(Data records)

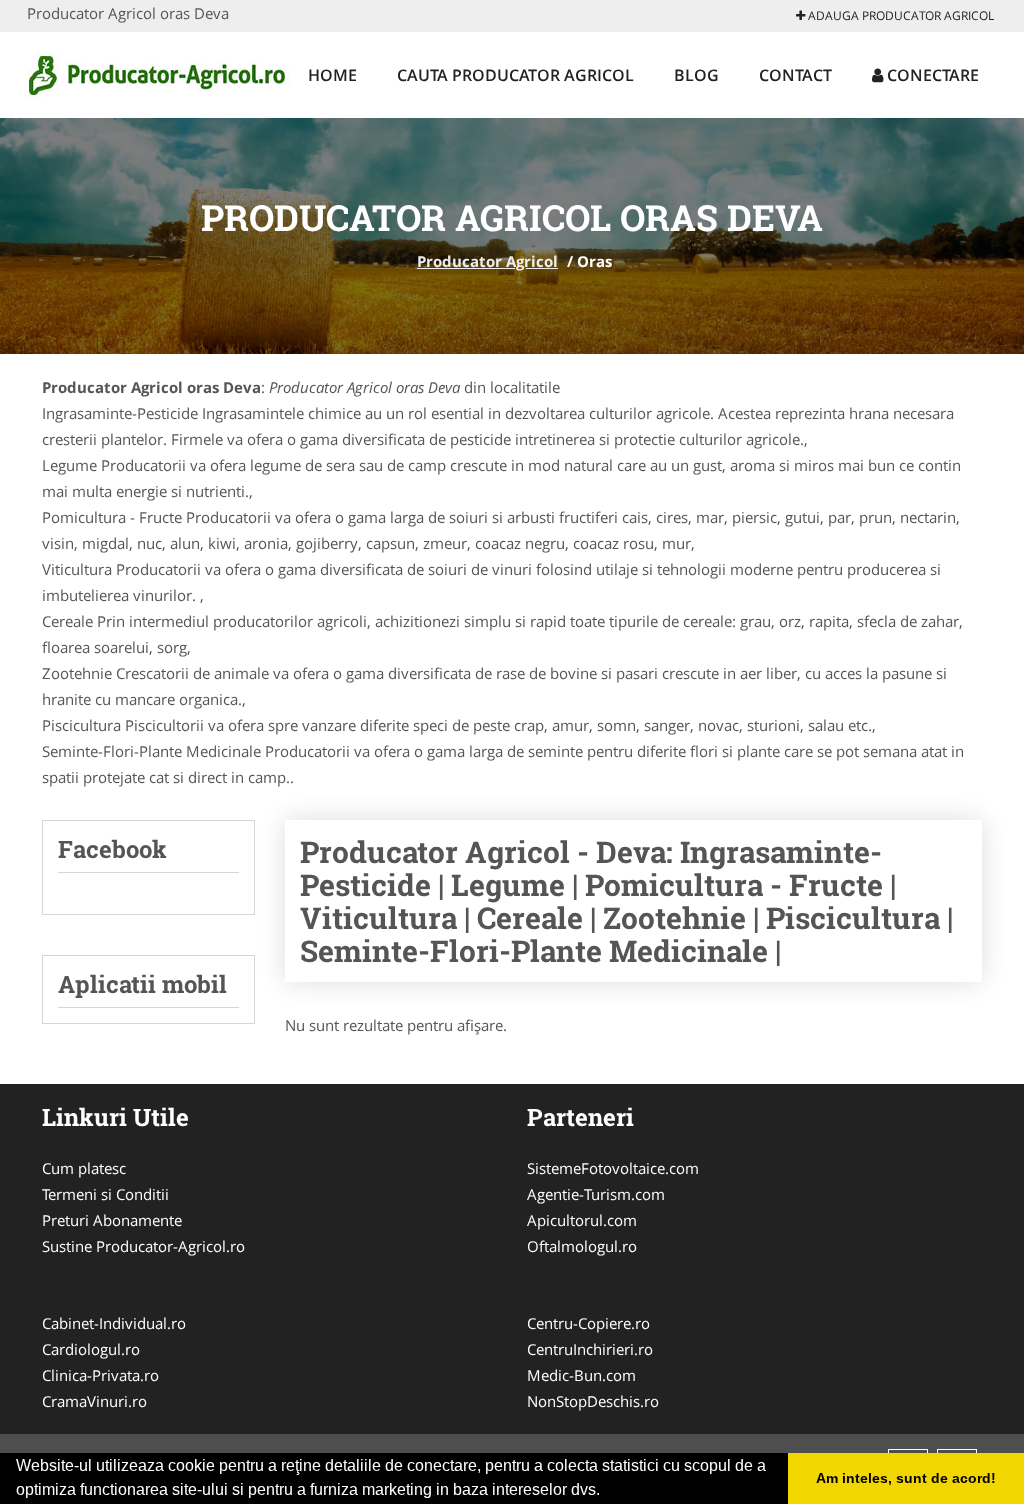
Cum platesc (84, 1168)
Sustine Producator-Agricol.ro (143, 1246)
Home (332, 75)
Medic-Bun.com (581, 1375)
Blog (696, 75)
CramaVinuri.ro (94, 1401)
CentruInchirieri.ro (590, 1349)
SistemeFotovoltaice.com (613, 1168)
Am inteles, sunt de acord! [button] (906, 1478)
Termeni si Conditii (105, 1194)
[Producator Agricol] (158, 72)
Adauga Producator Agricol (899, 15)
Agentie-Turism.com (596, 1194)
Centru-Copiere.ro (588, 1323)
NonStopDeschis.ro (593, 1401)
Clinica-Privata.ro (100, 1375)
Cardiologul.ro (91, 1349)
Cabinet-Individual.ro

(End Data records)

[Problem to solve]:
Output only the lines running from the line with "SistemeFotovoltaice.com (613, 1168)" through the final line of the data, inclusive.

[Exercise answer]:
SistemeFotovoltaice.com (613, 1168)
Am inteles, sunt de acord! [button] (906, 1478)
Termeni si Conditii (105, 1194)
[Producator Agricol] (158, 72)
Adauga Producator Agricol (899, 15)
Agentie-Turism.com (596, 1194)
Centru-Copiere.ro (588, 1323)
NonStopDeschis.ro (593, 1401)
Clinica-Privata.ro (100, 1375)
Cardiologul.ro (91, 1349)
Cabinet-Individual.ro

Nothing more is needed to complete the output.